Ontario MPP
- In office 2007–2011
- Preceded by: New riding
- Succeeded by: Michael Harris
- Constituency: Kitchener—Conestoga

Personal details
- Born: 1962 (age 63–64) Kitchener, Ontario, Canada
- Party: Liberal
- Occupation: Teacher

= Leeanna Pendergast =

Canadian politician

Leeanna Pendergast (born c. 1962) is a former Canadian politician. She was a Liberal member of the Legislative Assembly of Ontario from 2007 to 2011, representing the riding of Kitchener—Conestoga.

==Background==
Pendergast was born in Kitchener, Ontario in 1962. She obtained a bachelor's degree from the University of Waterloo. She also studied at the University of Toronto and at Oxford University in England, receiving a Master of Arts, a Bachelor of Education, and a Master of Education. She worked at numerous high schools in the region, serving as the vice-principal of four schools and as an education consultant for the Ministry of Children and Youth Services. Pendergast has helped develop various programs for youth in Kitchener, including the Safe Schools Initiative and the Breakfast Program for Needy Students. She has also chaired the Education Foundation golf classic, raising money for literacy and numeracy initiatives.

She and her husband, Richard, have lived in Conestogo, just outside Kitchener, and is a vice-principal at Sir John A. MacDonald Public School. She has three sons, Adam, Alexander and Benjamin.

==Politics==
In the 2007 provincial election she was elected in the riding of Kitchener—Conestoga defeating Progressive Conservative candidate Michael Harris by about 1,500 votes. On October 30, 2007, she was named the parliamentary assistant to the Minister Responsible for Women's Issues, Deb Matthews.
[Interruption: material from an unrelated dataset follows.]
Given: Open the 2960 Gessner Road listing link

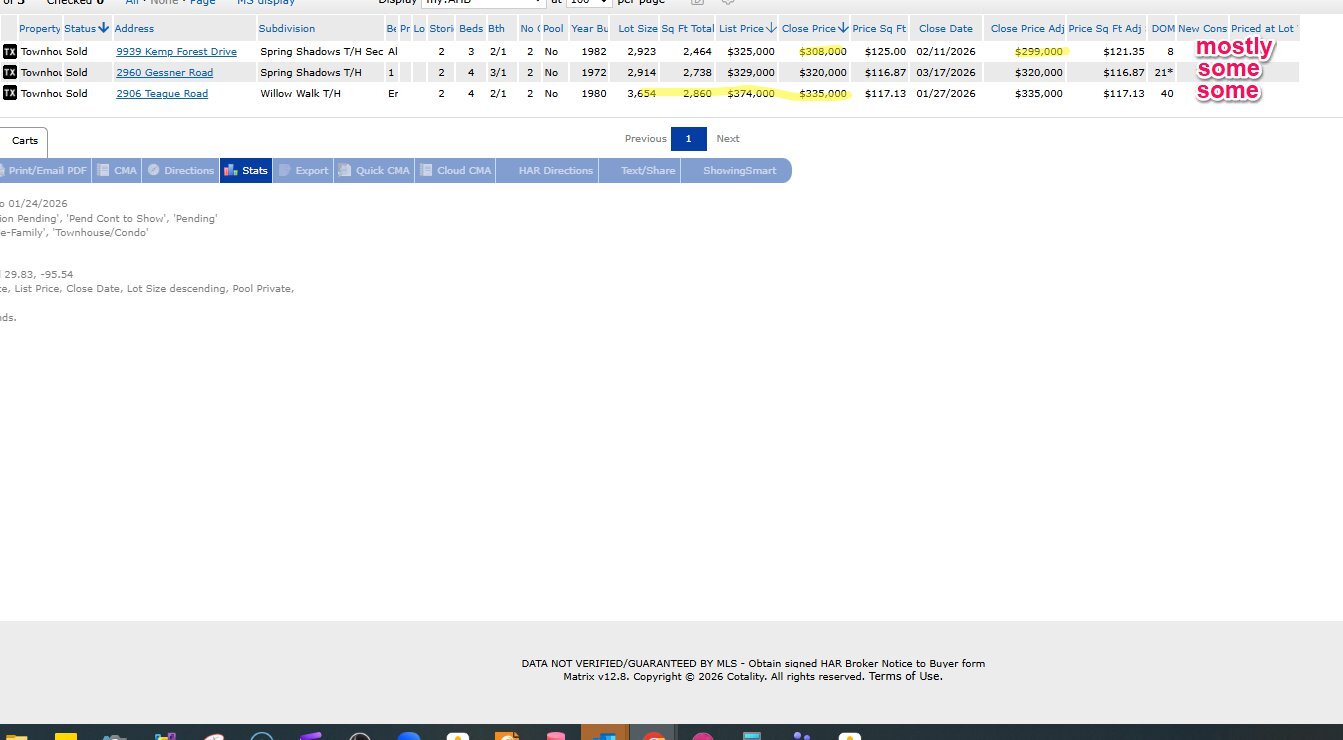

On September 11, 2009, Pendergast was named the parliamentary assistant to the Minister of Education. She was the co-chair of the Working Group on Financial Literacy, tasked with submitting a report to the curriculum council with recommendations on how to seamlessly integrate financial literacy into the Ontario curriculum from Grades 4 to 12.

In the 2011 provincial election, Pendergast faced Michael Harris again. This time, Harris defeated Pendergast by 3,700 votes.